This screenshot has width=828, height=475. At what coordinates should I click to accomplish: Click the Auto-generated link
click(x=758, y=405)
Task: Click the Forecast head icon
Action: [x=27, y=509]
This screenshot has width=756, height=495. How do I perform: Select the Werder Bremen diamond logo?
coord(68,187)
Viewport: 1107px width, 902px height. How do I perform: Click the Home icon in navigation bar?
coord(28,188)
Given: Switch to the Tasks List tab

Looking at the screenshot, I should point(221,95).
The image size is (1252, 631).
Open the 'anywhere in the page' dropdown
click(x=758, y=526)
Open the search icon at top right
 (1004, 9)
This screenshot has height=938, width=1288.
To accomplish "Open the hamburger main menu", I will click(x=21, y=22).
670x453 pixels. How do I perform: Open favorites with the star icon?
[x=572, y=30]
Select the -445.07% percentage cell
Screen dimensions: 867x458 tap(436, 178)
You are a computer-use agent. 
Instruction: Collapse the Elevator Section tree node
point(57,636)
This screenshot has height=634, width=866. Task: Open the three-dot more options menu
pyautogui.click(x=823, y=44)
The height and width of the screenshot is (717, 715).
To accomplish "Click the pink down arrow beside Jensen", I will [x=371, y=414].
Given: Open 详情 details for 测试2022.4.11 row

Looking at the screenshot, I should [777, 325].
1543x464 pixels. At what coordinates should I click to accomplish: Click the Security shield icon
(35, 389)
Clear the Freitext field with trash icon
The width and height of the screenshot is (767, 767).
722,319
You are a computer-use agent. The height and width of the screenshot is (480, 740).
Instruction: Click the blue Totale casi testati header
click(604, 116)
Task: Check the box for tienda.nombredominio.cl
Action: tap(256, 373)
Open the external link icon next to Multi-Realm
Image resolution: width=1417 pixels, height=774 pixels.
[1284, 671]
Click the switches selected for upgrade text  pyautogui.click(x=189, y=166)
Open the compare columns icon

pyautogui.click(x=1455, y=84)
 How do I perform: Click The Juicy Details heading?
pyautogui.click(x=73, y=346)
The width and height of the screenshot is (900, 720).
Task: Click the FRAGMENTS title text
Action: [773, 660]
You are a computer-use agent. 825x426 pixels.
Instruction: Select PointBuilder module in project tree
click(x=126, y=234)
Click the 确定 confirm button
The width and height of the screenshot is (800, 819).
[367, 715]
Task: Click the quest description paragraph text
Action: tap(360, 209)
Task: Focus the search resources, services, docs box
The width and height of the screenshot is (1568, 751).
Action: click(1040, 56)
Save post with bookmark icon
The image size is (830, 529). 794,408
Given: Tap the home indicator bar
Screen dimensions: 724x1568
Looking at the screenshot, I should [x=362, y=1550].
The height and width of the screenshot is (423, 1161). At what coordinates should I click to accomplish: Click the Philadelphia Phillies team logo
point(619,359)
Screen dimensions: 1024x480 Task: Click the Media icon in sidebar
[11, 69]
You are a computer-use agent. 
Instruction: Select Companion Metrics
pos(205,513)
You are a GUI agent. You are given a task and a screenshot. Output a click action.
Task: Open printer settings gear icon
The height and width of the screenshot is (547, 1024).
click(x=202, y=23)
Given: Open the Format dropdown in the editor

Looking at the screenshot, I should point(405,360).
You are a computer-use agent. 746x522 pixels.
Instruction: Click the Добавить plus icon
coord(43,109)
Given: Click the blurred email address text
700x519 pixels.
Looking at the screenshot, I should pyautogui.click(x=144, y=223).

+-------+

## Work task
Which lines in the records above contain the string "will"? Copy them.

## Output below
To accomplish "Open the hamburger main menu", I will click(x=21, y=22).
To accomplish "Click the pink down arrow beside Jensen", I will [x=371, y=414].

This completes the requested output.